- [Directions]
**1.** Translate this sentence from the Coca-Cola article into Spanish: "Coca-Cola is one of the iconic companies of our time."
**2.** Answer from the Coca-Cola article:
(a) In what year was Coca-Cola created?
(b) How many key elements does the list of requirements contain?
(c) Which company is given as the example for the shoes category?
**3.** Reproduce the passage of the Coca-Cola article between "In order to" and "number of people.", inclusive.

- [Reading text]
──────────

June 11, 2017

7 ways to replicate Coca-Cola´s success in your business

By Cesar Perez-Carballada

Coca-Cola is one of the iconic companies of our time.

Created in 1886, the company managed to expand globally and its brand has captured our social psyche.

 To say that one can replicate that success may sound oblivious of reality and overly ambitious. But, actually, if one analyzes all the factors that are behind Coca-Cola success, one comes to the realization that it’s not only possible but also likely.

By replicating Coca-Cola success I don’t mean to have a mere good brand or nice advertising but rather to build a global $ 180 Bn business that generates $ 6+ Bn of pure profits every year, one that leads a large non-monopolistic category and that enjoys large competitive advantages (a “moat”)  to guarantee its long term survival. The answer is neither secretive nor complicated, it’s actually rather simple, however it requires many dissimilar elements to be achieved at the same time: a combination of human psychological tendencies with business fundamentals, and that is where the complexity resides.

Let’s start by dissecting the elements that would be required for your business to replicate Coca-Cola’s success. We can think of 7 key elements as follows:

  1. Huge market size
  2. Branded business with conditioned reflexes
  3. Product with operant conditioning
  4. Brand with classical conditioning
  5. Social-proof effect
  6. Efficient logistics and distribution
  7. IP protection

Let’s cover one by one.

(1) Select a category with huge potential market

This is a variable that Venture Capitalists consider to be the most important in any new endeavor. (1) As the founder of Sequoia Capital and pioneer Dom Valentine said: “Give me a giant market - always”. (2)

In order to achieve not a mere large success but a huge one, at the level of Coca-Cola´s, we need a product with universal appeal. Just a niche segment will not do. Only a product with universal appeal will harness powerful elemental forces to attract a large number of people.

The need to select a huge market will probably limit our selection to mass B2C categories such as food (Nestle), beverage (Coca-Cola), clothing (Levis), shoes (Adidas), mobile phones (Samsung), Internet services (Google) or intermediaries selling any of the above (Walmart, Amazon).

This requirement will also force us to target the world. Of course we cannot start global operations from day one but once we achieve product/market fit we need to have a clear/aggressive growth strategy.

──────────

- [Source material]

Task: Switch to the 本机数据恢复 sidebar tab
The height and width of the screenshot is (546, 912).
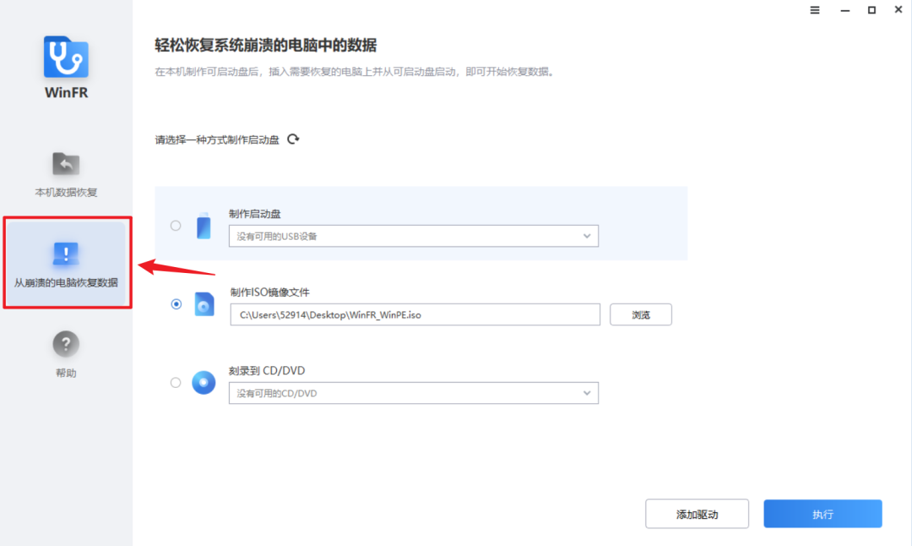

──────────

- [Outputs for the tasks]
**1.** Coca-Cola es una de las empresas icónicas de nuestro tiempo.

**2.**
(a) 1886
(b) 7
(c) Adidas

**3.**
In order to achieve not a mere large success but a huge one, at the level of Coca-Cola´s, we need a product with universal appeal. Just a niche segment will not do. Only a product with universal appeal will harness powerful elemental forces to attract a large number of people.